Text block:
BEGIN
Now I know what you are thinking, “Jase, a million dollars! Come on!”. Hear me out, if you follow these rules properly then you have as much chance as everyone else. Three easy to follow rules….
Learn Python and all the other paraphernalia.
Sadly the path to the top will require some grinding and hustling (who doesn’t like a good tech hustle, eh). So learn some Python, make sure you have a good idea how the following work:
- Python — Sadly it doesn’t have much of a map/reduce pattern like functional languages do but another thirty lines of code won’t hurt, no pain no gain! :)
- How to load CSV files
- Mean, mode, median, interquartile ranges, meaner, really mean, just plain horrible.
- How to panic when you run out of memory on machine.
- Keras, Tensorflow, FastAI or something like that, or all of them. By the end of the tutorials you’ll know every aspect of an Iris that you won’t need machine learning. Someone, somewhere will have done something on YouTube.
- Train on Cat/Dog pictures. Or Hotdogs if you want….
- Linear Regression, actually do this in R, far more fun and you’ll learn a new set of swear words.
- How to plot thing, all the things. Whether they are right or not, it’s snazzy visuals that get the cheques signed (yes, that’s how we write checks over where I live).
Now off to Linkedin and Twitter, create your profiles and wait for the private recruiter messages to roll in. “I see you do data science, Iris and Cat/Dog pictures!”, Yes You Do!
END
Data excerpts
BEGIN
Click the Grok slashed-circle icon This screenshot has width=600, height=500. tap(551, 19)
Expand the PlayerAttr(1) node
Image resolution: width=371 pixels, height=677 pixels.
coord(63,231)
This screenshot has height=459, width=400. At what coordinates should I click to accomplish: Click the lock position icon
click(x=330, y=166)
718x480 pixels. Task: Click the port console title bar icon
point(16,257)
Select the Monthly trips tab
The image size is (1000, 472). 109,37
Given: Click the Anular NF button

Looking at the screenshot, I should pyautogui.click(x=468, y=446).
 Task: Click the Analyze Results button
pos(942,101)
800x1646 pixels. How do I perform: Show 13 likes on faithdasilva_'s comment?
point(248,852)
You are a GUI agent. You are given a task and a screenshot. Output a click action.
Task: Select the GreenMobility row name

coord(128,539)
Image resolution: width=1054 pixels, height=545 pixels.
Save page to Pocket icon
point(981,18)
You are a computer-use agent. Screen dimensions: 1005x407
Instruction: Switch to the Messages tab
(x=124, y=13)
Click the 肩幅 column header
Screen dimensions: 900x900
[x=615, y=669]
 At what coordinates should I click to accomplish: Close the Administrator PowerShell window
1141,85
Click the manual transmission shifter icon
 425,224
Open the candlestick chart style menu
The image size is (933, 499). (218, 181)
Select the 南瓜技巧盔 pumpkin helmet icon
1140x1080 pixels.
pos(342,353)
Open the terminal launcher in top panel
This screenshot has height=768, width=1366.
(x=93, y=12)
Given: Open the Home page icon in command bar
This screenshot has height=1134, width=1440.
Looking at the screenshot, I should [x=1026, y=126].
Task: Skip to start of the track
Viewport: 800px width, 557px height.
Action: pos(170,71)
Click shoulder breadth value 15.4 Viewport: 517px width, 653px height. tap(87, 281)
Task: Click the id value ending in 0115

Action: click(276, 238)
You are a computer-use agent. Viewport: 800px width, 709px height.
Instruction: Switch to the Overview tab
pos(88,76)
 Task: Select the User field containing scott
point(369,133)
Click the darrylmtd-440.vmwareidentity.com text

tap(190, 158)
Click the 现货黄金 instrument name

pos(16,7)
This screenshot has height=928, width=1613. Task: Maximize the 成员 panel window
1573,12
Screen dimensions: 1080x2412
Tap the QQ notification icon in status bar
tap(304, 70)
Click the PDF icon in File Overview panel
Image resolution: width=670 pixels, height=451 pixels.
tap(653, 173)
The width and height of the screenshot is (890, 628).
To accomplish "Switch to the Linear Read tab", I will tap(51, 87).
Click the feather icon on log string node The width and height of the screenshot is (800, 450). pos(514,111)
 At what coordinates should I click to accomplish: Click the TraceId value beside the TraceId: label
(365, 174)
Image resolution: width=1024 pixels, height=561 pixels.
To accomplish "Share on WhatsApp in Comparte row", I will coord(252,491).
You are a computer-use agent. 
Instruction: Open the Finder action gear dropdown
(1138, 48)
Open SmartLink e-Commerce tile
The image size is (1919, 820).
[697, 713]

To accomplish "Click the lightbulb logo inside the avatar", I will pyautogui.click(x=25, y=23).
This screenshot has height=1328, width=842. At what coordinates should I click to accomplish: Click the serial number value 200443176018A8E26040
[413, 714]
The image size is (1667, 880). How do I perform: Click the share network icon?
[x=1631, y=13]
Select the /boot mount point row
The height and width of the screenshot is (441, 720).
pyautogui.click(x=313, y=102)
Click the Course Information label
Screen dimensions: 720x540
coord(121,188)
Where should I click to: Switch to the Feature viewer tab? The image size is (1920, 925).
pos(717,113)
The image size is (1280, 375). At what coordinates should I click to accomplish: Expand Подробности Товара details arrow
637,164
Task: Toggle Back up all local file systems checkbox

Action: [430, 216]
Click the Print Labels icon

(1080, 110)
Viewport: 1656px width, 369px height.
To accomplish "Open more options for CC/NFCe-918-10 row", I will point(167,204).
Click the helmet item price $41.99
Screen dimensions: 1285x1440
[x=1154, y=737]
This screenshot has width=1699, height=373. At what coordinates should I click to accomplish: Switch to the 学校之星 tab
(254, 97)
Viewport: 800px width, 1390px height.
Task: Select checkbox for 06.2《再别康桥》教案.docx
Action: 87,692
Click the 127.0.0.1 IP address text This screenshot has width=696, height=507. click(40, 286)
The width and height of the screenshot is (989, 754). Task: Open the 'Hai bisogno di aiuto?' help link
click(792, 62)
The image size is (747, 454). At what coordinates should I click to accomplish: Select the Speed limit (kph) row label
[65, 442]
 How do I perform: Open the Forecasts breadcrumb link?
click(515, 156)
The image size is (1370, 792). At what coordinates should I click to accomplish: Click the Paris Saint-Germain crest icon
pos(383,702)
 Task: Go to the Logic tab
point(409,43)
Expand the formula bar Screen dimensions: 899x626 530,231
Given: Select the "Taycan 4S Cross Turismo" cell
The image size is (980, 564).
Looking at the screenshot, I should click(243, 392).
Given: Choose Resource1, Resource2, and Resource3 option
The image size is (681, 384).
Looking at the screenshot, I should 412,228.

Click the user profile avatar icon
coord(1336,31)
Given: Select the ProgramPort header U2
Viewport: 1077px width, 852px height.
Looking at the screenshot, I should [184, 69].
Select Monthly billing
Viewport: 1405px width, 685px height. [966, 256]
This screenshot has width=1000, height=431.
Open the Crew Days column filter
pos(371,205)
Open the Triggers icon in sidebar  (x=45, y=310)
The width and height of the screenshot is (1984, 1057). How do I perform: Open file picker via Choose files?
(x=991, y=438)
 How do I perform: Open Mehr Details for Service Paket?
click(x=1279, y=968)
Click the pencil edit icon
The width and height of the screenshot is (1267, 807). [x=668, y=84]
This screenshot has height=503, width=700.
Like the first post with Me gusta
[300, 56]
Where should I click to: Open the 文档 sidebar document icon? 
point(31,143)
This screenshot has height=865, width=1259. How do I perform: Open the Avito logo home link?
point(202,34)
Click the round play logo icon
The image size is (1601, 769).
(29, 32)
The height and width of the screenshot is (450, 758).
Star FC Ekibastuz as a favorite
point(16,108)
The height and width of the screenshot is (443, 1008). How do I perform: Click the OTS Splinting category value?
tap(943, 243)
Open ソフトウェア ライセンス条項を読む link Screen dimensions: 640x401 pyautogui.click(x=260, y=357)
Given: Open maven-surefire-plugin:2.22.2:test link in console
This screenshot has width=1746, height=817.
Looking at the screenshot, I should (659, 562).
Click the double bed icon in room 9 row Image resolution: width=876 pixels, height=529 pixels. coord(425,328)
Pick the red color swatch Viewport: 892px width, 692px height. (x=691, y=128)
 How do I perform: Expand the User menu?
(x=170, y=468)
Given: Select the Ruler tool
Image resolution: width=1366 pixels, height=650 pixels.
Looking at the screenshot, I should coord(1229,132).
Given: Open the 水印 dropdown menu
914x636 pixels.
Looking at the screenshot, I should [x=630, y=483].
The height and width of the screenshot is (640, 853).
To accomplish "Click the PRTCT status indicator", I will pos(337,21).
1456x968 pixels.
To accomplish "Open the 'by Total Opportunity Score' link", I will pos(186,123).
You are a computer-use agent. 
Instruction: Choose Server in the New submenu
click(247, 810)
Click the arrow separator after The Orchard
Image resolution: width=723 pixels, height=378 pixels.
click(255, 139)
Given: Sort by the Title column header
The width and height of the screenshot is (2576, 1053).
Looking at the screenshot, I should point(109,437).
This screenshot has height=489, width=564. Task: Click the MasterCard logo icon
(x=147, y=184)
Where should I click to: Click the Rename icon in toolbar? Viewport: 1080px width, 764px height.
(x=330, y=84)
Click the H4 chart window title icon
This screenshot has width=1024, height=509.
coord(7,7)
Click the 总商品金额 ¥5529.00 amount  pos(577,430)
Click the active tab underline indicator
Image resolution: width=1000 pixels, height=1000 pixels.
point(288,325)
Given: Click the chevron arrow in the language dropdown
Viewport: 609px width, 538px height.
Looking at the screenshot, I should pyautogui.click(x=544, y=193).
END
Copy word for word the part of the data science post that opens with the words containing "- How to panic" and closes with "if you want….". The listing comes from a separate source, not from the data science post.

- How to panic when you run out of memory on machine.
- Keras, Tensorflow, FastAI or something like that, or all of them. By the end of the tutorials you’ll know every aspect of an Iris that you won’t need machine learning. Someone, somewhere will have done something on YouTube.
- Train on Cat/Dog pictures. Or Hotdogs if you want….